How to keep the Pardot comments field tidy

The comments field in Pardot allows multiple submissions to accumulate, which is great if you have customers that have a tendency to keep filling out forms on your site.

The issue with this is that while Pardot helpfully puts a date stamp after each submission, when this field is synched with Salesforce, the comments all run together and become quite unreadable.

However, if you’re using form handlers to pass form data to Pardot, there’s a way to pass some hidden code to help things look a lot more tidy. Just remember %0A. This is the carriage return code in a URL and it will automatically make your Salesforce Pardot comments look a lot better!

This works great when you are passing a URL string to the Pardot form handler, as you can just insert a %0A wherever you want a line break to occur. So for example if you wanted to make sure your comments field appeared on a new line in the Pardot commends field in salesforce, the url string would look something like:

&comments=%0A{comment_from_external_form}%0A

This creates a line break before and after your comments. It doesn’t make any impact in Pardot, but it looks a lot better in Salesforce!

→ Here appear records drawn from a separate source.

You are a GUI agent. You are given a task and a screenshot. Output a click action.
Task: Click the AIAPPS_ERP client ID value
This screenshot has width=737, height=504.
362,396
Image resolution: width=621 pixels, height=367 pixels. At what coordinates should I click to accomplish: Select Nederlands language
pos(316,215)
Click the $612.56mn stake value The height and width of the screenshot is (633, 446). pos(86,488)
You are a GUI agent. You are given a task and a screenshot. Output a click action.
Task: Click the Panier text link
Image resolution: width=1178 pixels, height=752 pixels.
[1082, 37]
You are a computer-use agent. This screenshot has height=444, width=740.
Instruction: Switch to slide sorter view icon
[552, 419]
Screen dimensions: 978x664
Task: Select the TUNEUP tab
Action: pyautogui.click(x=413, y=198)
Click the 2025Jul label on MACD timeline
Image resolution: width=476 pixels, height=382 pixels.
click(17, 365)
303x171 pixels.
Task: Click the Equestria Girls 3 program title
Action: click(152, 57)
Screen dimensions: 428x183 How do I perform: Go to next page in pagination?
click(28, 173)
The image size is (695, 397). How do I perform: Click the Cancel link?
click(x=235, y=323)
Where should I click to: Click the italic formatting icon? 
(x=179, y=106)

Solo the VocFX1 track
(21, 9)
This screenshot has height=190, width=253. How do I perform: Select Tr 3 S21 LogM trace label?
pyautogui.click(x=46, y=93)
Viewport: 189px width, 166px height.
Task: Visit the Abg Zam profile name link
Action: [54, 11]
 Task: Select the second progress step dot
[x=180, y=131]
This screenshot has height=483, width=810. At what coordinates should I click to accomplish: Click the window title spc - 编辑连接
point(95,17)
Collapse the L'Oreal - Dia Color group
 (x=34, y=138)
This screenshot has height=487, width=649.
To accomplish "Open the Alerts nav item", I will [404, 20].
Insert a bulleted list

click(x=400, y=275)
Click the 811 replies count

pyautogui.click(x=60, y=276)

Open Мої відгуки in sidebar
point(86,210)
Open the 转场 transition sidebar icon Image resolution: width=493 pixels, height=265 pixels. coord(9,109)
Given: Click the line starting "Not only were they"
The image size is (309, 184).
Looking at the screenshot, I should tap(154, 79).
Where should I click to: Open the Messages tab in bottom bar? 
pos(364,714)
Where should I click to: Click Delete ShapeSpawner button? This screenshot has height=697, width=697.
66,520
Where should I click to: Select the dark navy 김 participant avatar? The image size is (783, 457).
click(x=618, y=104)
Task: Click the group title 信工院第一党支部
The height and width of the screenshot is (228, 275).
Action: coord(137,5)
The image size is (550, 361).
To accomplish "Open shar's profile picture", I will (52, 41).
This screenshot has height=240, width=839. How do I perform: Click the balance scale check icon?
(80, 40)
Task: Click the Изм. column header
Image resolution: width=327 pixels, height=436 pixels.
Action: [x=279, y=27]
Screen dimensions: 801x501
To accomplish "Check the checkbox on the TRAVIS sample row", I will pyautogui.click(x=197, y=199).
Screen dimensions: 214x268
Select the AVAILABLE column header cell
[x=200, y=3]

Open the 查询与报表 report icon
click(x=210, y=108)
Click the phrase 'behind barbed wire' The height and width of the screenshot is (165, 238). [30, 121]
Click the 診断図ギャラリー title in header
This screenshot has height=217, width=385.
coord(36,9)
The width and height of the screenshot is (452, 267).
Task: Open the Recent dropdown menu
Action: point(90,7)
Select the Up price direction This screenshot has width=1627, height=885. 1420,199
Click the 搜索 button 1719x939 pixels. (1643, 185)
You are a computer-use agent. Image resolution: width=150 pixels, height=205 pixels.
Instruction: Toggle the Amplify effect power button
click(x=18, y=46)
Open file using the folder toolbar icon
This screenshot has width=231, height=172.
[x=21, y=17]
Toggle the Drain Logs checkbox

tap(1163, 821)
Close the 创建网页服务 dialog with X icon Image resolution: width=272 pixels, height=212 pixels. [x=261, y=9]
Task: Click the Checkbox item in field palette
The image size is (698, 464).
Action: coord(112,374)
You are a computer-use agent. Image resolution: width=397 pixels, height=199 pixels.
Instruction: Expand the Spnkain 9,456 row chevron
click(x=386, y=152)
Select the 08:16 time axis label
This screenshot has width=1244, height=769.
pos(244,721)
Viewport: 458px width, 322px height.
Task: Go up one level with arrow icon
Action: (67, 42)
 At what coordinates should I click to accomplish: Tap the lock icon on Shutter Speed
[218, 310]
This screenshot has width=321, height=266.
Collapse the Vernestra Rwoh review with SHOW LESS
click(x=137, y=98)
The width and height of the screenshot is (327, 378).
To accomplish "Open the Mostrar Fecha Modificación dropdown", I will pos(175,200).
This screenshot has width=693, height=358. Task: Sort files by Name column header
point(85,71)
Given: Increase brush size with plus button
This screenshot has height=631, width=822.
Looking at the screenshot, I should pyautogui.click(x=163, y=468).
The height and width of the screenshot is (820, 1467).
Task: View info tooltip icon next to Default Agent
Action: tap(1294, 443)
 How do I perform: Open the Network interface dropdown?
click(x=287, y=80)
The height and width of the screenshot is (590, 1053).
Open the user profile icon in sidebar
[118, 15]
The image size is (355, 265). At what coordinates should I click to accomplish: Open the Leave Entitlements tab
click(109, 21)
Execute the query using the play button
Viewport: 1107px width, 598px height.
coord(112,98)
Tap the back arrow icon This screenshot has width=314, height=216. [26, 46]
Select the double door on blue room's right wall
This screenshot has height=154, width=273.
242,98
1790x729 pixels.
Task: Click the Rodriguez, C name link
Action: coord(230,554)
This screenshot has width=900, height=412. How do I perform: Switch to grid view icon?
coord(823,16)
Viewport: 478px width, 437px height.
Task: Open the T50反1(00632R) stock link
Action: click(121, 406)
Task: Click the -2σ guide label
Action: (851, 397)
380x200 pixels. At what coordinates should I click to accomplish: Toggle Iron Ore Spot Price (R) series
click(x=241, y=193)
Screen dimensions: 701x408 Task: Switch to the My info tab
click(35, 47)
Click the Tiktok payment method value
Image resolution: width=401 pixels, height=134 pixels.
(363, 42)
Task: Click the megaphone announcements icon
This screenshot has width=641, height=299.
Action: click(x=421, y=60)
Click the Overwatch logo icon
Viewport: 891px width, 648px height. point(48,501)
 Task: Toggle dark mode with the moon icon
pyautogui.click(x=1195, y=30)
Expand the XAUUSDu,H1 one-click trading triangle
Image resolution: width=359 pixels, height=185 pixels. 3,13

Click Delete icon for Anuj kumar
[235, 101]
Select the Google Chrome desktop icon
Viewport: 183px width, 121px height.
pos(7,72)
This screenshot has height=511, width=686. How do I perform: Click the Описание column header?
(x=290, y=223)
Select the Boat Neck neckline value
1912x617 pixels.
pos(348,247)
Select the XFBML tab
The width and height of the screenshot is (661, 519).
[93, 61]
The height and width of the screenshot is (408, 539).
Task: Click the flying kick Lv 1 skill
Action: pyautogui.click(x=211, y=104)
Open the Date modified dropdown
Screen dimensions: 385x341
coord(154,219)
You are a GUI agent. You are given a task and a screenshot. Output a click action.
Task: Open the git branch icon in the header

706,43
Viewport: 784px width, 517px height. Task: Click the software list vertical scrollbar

Another trick that you can use with a form handler is to submit to the comments field more than once, and add additional commentary that’s outside of your field value, as long as you are encoding any additional characters such as spaces with their unicode equivalents, space=%20 comma=%2C and so forth.

So for example, you could double-submit to the comment field in the form handler additional information from another separate form field to add a second piece of information in the comments field on the same submission:

&comments=%0ASome%20other%20piece%20of%20info%3a{the_answer_from_the_form}%0A

A great application for this is to allow you to record fields with transient meaning as comments and not have to include them as part of the Pardot custom field set, since the meaning is only relevant to that particular form submission at that moment in time. Examples of this might be “do you want the chicken or fish” or “do you want us to call you back immediately”.

 


 

This Pardot article written by:  Bill Fetter

Unfettered Marketing

A collection of random thoughts on how people, places and things in our fascinating world connect to sales and marketing, and what we can learn from it.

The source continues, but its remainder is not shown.